Women have historically been underserved in this field, and I felt like I could actually provide a solution to one part of that problem.

“We probably purchased over 50 different boxing gloves — we cut them open, messed with them, tried them on,” Le explains. “We pulled together focus groups of women and polled them on what they were really looking for in a product. And the glove we built is something I take so much pride in.”
Following the release of the initial Bia Glove, Society Nine went on to round out its product selection, crafting even more styles of gloves, along with women's active wear and wraps — the gauzy material boxers wind around their hands and wrists for protection beneath their gloves.
Courtesy of Society Nine.
In an era where the phrase “athleisure” is thrown around with the frequency of “fashion,” the market for athletic apparel is certainly oversaturated. But Le wanted to create something with lasting utility. “Women have historically been underserved in this field,” she says, “and I felt like, with Society Nine, I could actually provide a solution to one part of that problem.”
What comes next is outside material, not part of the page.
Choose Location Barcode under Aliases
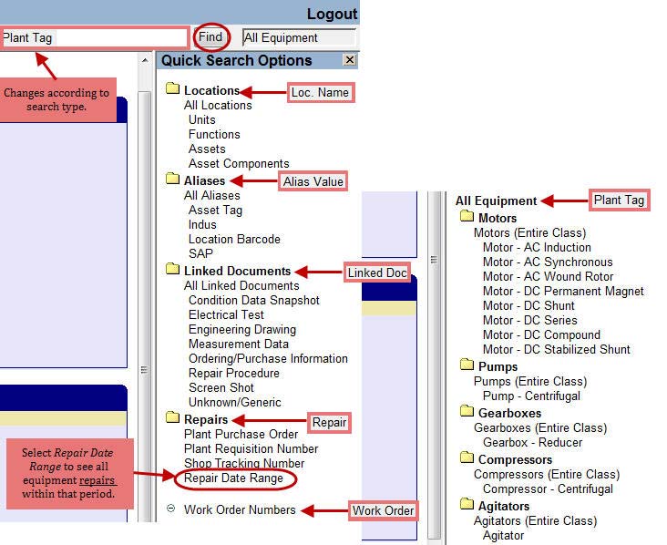 (x=234, y=240)
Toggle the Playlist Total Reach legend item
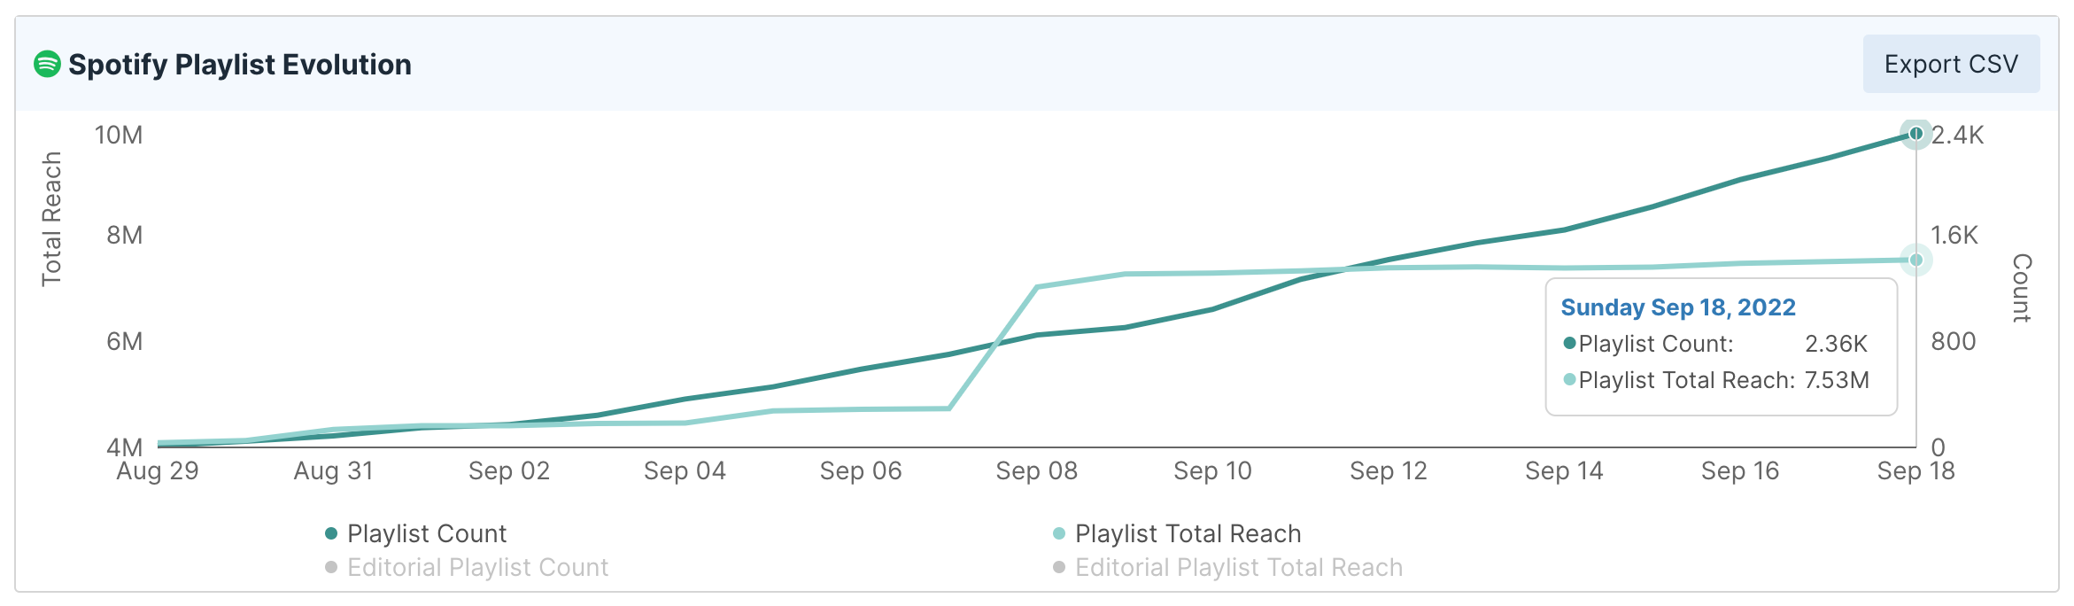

Beyond their practical use, Le says the gloves have a certain symbolic resonance. They’re emblematic of power, of self-sufficiency, of independence. “They’re about more than actual combat,” says Le. “I have customers who are fighting cancer, who are survivors of sexual assault. The glove means something to them — it represents their own battles.”
Now, three years in, Le hopes to continue to grow Society Nine — to make her products available to as many self-identifying women as possible. For her, throwing punches is the ultimate release, and she aims to make that experience more accessible to women across the globe. As she sees it, combat sports ought to be more welcoming spaces for women as a whole.
“The best thing about what we make,” Le says, her excitement audible, “is when we see photos from women who use [the gloves]. They’ll be sweaty, with matted hair and a shiny forehead and a damp sports bra, with their arms up. They’re not dolled up or posed. But even without all the makeup or the staging, you can tell they feel like a million bucks. And I get to feel like we played a part in that.”